### Data supplied
────────────────────────────────────────

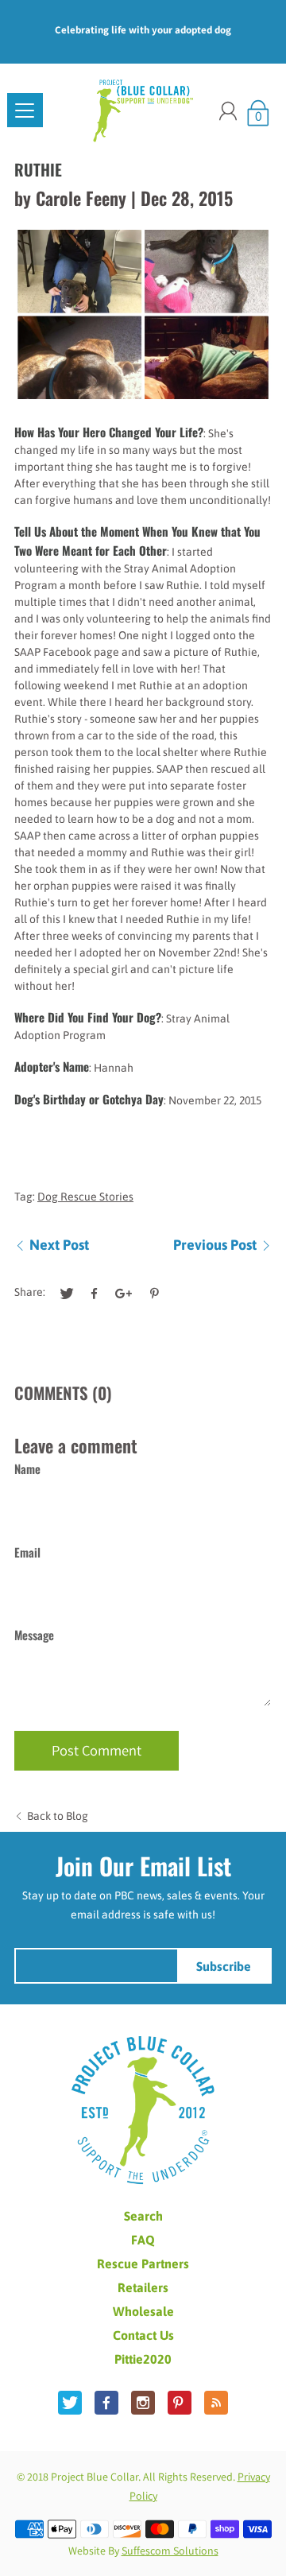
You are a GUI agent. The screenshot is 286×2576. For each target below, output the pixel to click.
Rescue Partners (143, 2263)
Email (27, 1552)
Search (143, 2216)
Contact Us (143, 2335)
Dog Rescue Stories (85, 1196)
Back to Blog (57, 1816)
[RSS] (216, 2403)
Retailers (143, 2287)
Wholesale (143, 2311)
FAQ (143, 2240)
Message (34, 1634)
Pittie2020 (143, 2359)
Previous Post (215, 1244)
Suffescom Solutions (170, 2550)
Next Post (59, 1244)
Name (27, 1468)
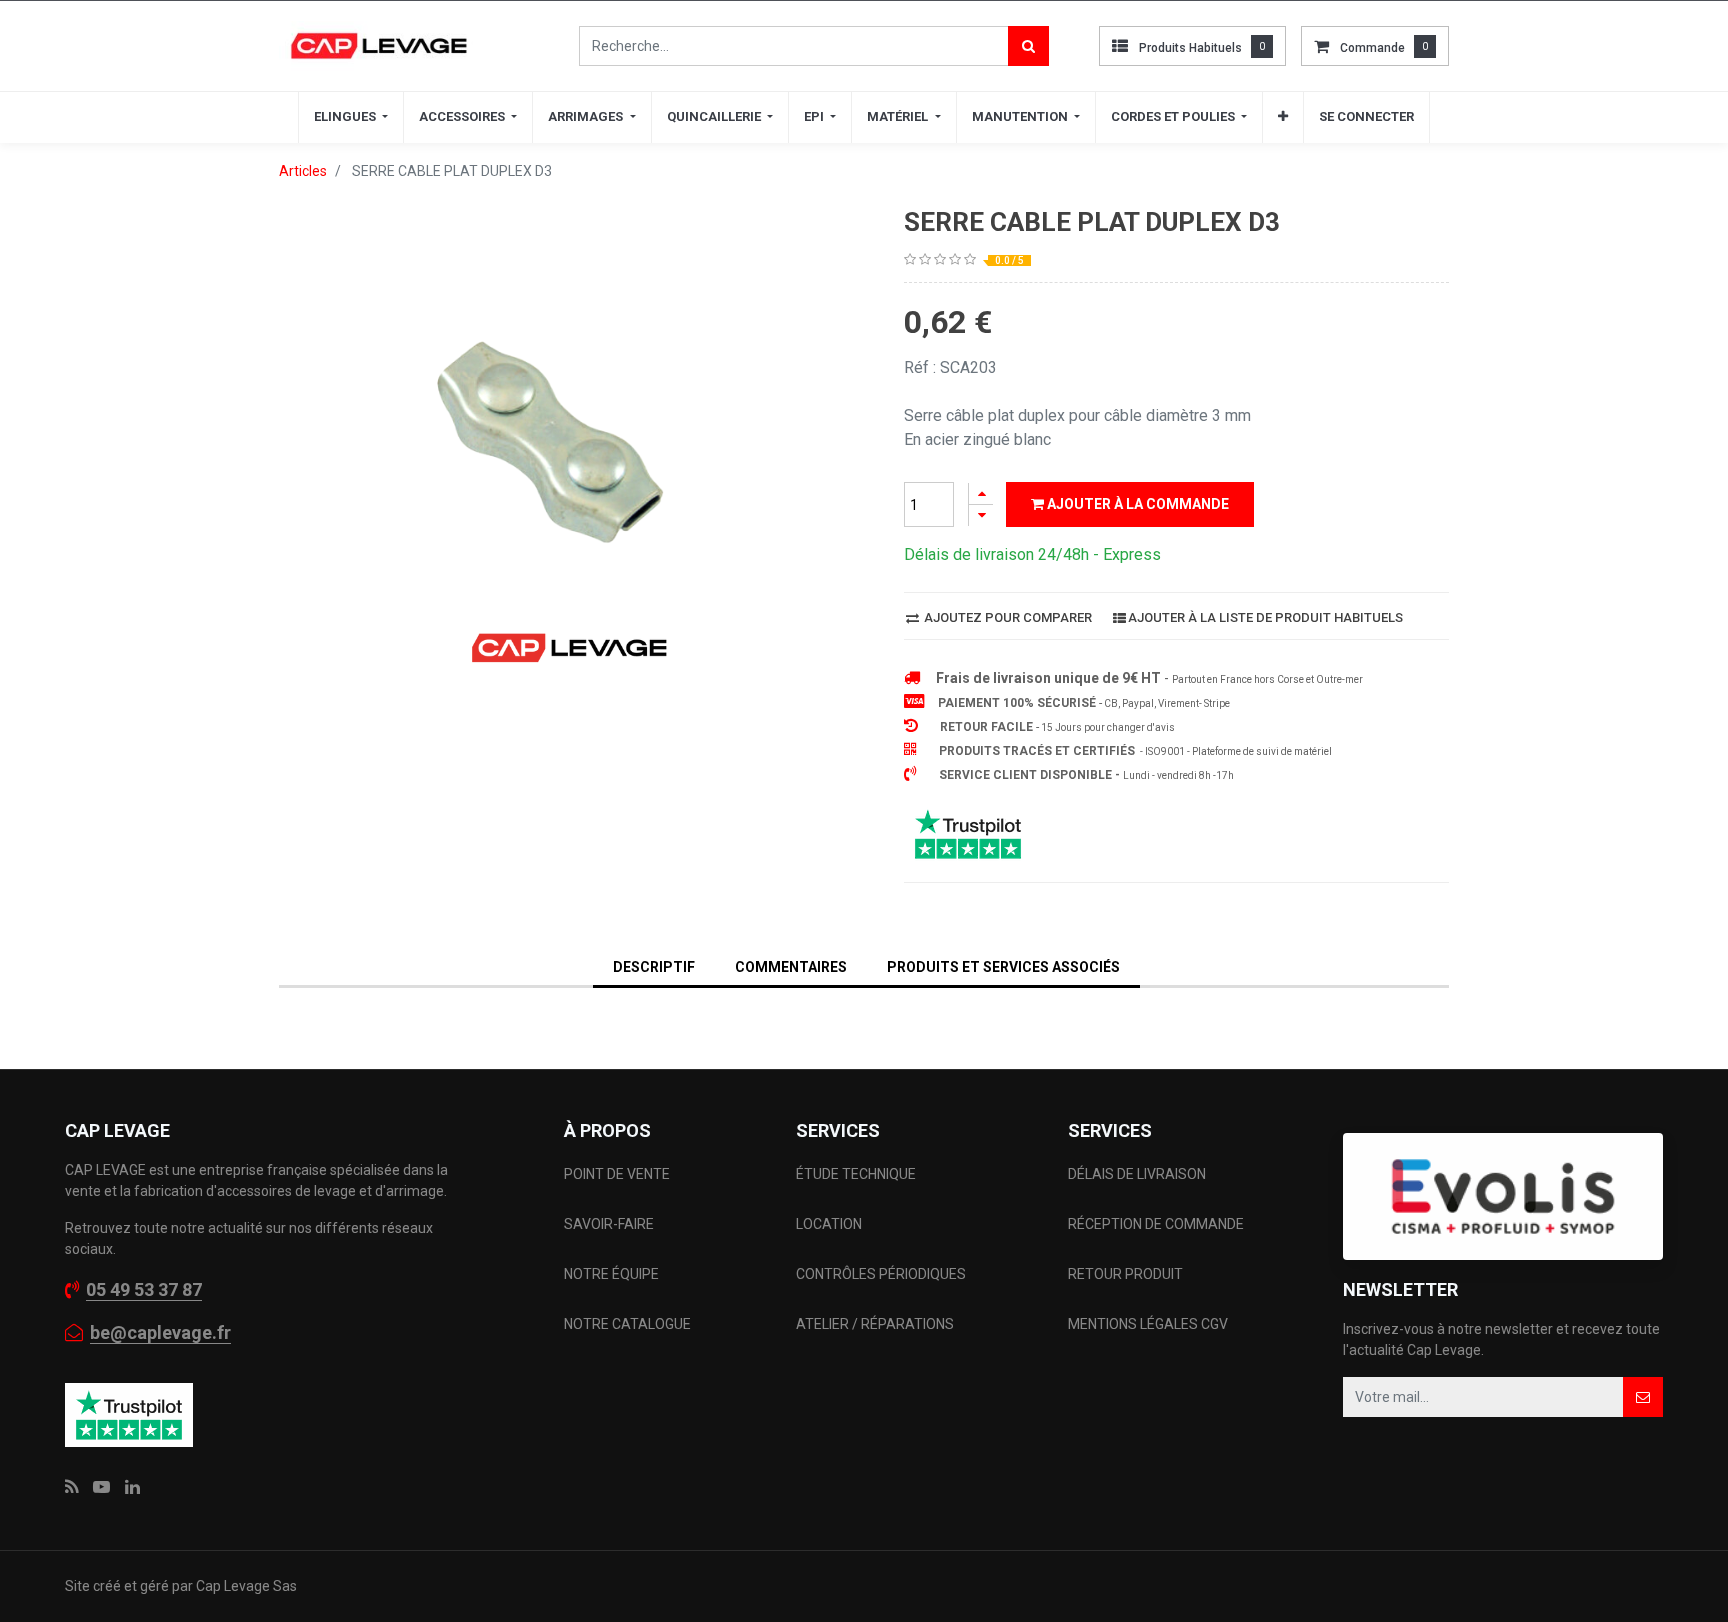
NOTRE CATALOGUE (627, 1324)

────────────────────────────────────────

### Work to complete
Write everything in the records out exactly, apart from the pictures.

### Expected output
You are a GUI agent. The screenshot is 286×2576. For each target below, output the pixel to click.
Rescue Partners (143, 2263)
Email (27, 1552)
Search (143, 2216)
Contact Us (143, 2335)
Dog Rescue Stories (85, 1196)
Back to Blog (57, 1816)
[RSS] (216, 2403)
Retailers (143, 2287)
Wholesale (143, 2311)
FAQ (143, 2240)
Message (34, 1634)
Pittie2020 (143, 2359)
Previous Post (215, 1244)
Suffescom Solutions (170, 2550)
Next Post (59, 1244)
Name (27, 1468)
NOTRE CATALOGUE (627, 1324)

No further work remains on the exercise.